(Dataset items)

---+---

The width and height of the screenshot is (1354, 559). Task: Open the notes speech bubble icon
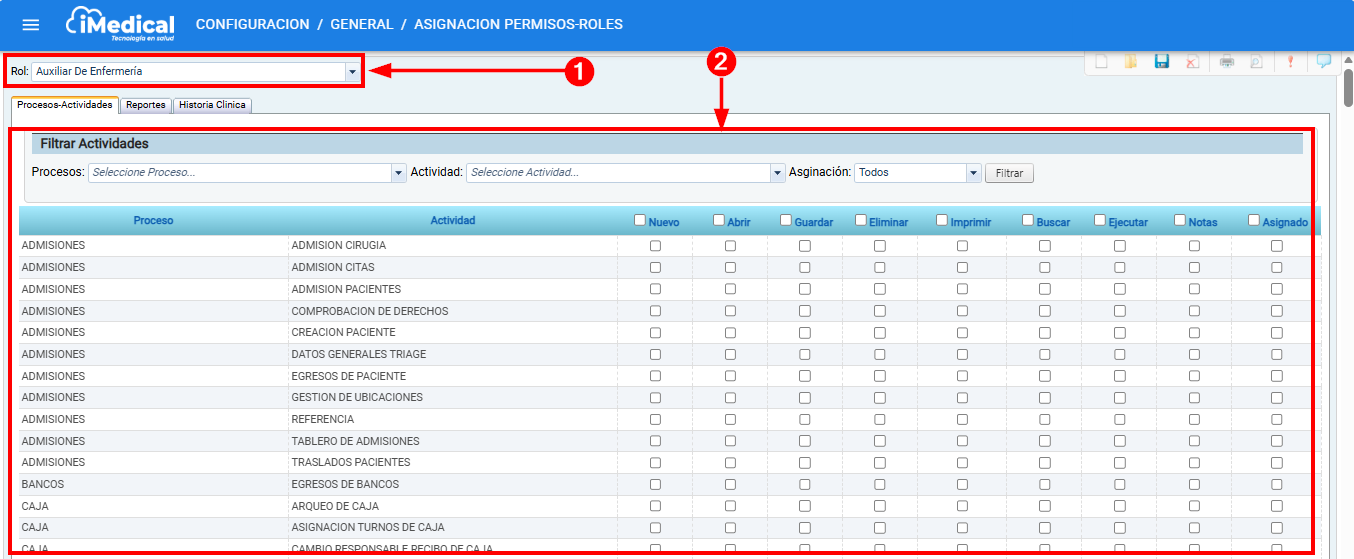tap(1324, 61)
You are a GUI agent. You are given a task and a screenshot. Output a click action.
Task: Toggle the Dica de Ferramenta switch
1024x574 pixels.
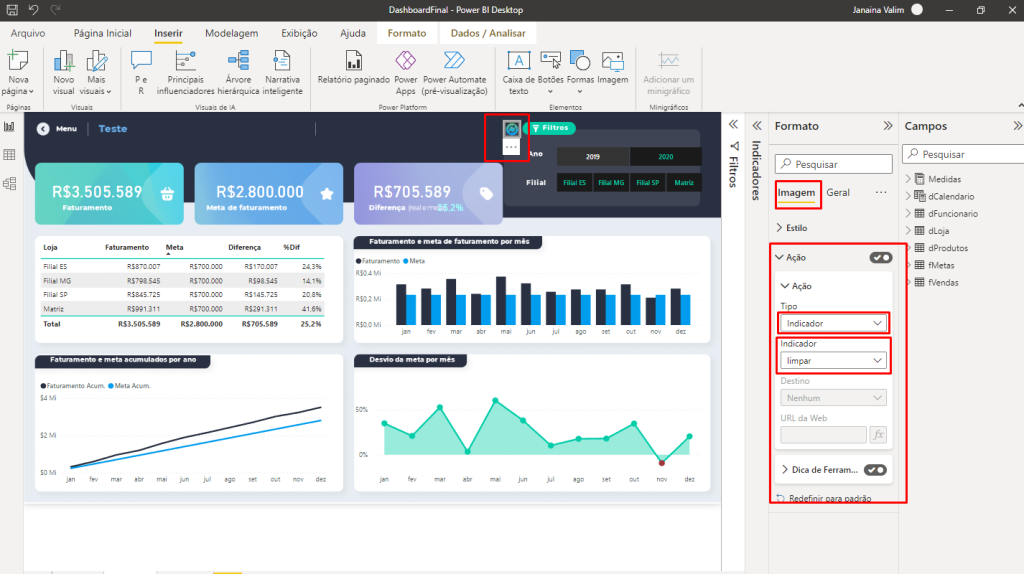(875, 469)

---+---

**HOW TO COMPLETE THIS TASK:**
What is needed here is each line above set down word for word, minus the images.

**EXERCISE ANSWER:**
The width and height of the screenshot is (1354, 559). Task: Open the notes speech bubble icon
tap(1324, 61)
You are a GUI agent. You are given a task and a screenshot. Output a click action.
Task: Toggle the Dica de Ferramenta switch
1024x574 pixels.
(875, 469)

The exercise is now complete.